Dick, Bruce and Jason are all being especially bitchy in N:YO, not that it's not justifiable from their perspective.
Bruce manages to get in contact with Jason over the comlinks as he gets to Leslie's clinic, tells him that Alfred's been kidnapped, to work together with Dick, and is out for the rest of the night. It's not about him, it's “about the Robins-- and maybe a distantly related bird of prey”.
Chapter 6: First Flight - 7 1/3 pages
During this chapter's, Dick's narration insists a lot on teamwork and partners, which my choice of scans haven't been able to reflect.
(In the hospital, Leslie's taking care of Bruce, chiding him for endangering himself and encouraging others, and going “a new one already?” Again, previous Jason histories had Leslie attempt to discourage Bruce from keeping Jason as Robin – and of course Steph had died in Leslie's care during War Games in late 2004. Leslie's often involved when there are Even Robins afoot.)
Between the time we last saw Dick and Jason and now, Dick's taken Jason trainsurfing to get faster to the docks, where they know Alfred has been kidnapped. Dick's surprisingly charitable in his narrative to Jason, as well, which is perhaps less surprising since Jason has stopped taking him off guard and is not half at ease with acrobatics on a train as Dick himself.
Jason doesn't say “a game”, but he might as well had. Given that he's usually pictured as 'having thought being Robin was a game, and that's what killed him', it's a refreshing change.

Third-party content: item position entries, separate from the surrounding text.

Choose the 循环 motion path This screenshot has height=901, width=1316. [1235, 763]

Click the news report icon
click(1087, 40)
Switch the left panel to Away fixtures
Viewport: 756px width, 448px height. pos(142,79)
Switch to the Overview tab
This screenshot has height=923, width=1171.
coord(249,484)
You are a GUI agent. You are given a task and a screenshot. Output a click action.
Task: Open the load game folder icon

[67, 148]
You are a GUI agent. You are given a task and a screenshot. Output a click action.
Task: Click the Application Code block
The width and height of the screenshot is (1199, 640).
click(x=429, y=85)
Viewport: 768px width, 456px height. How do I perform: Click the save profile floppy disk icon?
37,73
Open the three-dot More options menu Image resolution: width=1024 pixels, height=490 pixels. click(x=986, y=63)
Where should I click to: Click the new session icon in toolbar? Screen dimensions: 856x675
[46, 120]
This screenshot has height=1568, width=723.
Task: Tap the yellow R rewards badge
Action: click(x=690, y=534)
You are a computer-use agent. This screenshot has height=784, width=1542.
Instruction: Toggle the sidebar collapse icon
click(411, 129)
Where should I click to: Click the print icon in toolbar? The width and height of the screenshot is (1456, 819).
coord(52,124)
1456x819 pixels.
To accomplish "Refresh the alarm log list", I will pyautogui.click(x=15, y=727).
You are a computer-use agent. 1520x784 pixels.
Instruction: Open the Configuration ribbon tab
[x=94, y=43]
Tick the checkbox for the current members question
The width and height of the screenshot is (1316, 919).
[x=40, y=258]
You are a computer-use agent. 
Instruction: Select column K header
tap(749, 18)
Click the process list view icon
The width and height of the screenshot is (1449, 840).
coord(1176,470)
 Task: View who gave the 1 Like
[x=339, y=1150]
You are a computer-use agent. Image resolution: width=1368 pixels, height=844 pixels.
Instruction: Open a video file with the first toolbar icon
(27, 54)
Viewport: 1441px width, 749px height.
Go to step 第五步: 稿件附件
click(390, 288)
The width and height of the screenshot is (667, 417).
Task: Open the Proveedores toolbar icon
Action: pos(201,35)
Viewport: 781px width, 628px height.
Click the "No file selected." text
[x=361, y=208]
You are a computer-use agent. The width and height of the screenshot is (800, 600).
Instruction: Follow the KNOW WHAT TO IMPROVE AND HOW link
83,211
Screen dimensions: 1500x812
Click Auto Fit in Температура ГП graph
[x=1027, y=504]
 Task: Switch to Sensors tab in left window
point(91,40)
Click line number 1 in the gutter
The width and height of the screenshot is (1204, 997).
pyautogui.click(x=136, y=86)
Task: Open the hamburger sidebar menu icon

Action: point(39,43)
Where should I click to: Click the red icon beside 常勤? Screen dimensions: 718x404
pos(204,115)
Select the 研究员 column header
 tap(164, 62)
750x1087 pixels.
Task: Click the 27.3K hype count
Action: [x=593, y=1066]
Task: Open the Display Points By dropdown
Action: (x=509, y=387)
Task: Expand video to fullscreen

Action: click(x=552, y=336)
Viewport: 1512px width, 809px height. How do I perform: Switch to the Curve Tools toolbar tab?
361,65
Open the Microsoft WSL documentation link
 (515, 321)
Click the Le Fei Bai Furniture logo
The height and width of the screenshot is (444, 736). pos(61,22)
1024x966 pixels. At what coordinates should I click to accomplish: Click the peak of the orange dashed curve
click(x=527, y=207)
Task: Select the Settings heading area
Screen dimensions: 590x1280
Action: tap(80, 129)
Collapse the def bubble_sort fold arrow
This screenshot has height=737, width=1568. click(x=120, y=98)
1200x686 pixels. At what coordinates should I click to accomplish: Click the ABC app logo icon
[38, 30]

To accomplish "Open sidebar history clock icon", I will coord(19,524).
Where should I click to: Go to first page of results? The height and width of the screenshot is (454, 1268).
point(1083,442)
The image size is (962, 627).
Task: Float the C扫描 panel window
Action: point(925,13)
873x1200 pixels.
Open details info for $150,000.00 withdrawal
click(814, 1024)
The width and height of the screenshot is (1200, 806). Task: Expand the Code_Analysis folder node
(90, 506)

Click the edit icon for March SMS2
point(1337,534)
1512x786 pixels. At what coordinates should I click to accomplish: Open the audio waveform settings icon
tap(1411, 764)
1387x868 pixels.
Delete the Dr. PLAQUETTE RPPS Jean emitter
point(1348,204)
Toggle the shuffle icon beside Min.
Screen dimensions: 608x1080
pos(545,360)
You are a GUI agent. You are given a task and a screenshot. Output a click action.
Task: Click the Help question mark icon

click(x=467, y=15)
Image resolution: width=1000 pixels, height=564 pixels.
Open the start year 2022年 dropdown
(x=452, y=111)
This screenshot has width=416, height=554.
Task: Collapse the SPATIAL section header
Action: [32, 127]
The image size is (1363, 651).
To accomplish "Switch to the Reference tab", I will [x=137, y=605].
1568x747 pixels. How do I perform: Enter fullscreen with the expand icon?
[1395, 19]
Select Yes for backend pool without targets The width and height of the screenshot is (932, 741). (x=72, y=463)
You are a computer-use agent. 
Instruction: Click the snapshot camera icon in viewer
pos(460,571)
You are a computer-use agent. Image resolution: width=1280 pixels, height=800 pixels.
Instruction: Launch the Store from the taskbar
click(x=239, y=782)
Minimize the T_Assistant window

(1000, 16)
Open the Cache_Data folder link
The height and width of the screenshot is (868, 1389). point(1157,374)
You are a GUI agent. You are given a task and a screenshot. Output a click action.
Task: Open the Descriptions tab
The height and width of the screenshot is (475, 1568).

Just so we're clear, I'm still waiting for Steph and Dick to go trainsurfing together, DC.
By this point Dick and Jason know that Alfred's been kidnapped, so they go looking through the windows/glass ceilings of warehouses. It's adorable.
They find Alfred-as-Two-Face, free him, and then the goons arrive with Croc and they have to fight.
Babs arrives in time to save the day. In perfect Dixon-and-Beatty Batgirl tradition, her bike takes a beating in the process. Croc goes down.
All's well that ends well.
Thank you, Dixon & Beatty, for reminding us that Jason's a thief. I was going to forget he wasn't the good kid Dick had been. </sarcasm>
And Dick decides to leave, without seeing Bruce again.
“Because the costume I last saw you wearing was tattered and torn.
The robin's egg blue was inspired.
But how can one take flight without new wings?
If the feathering is familiar it is because you once wore this color to great distinction in your youth.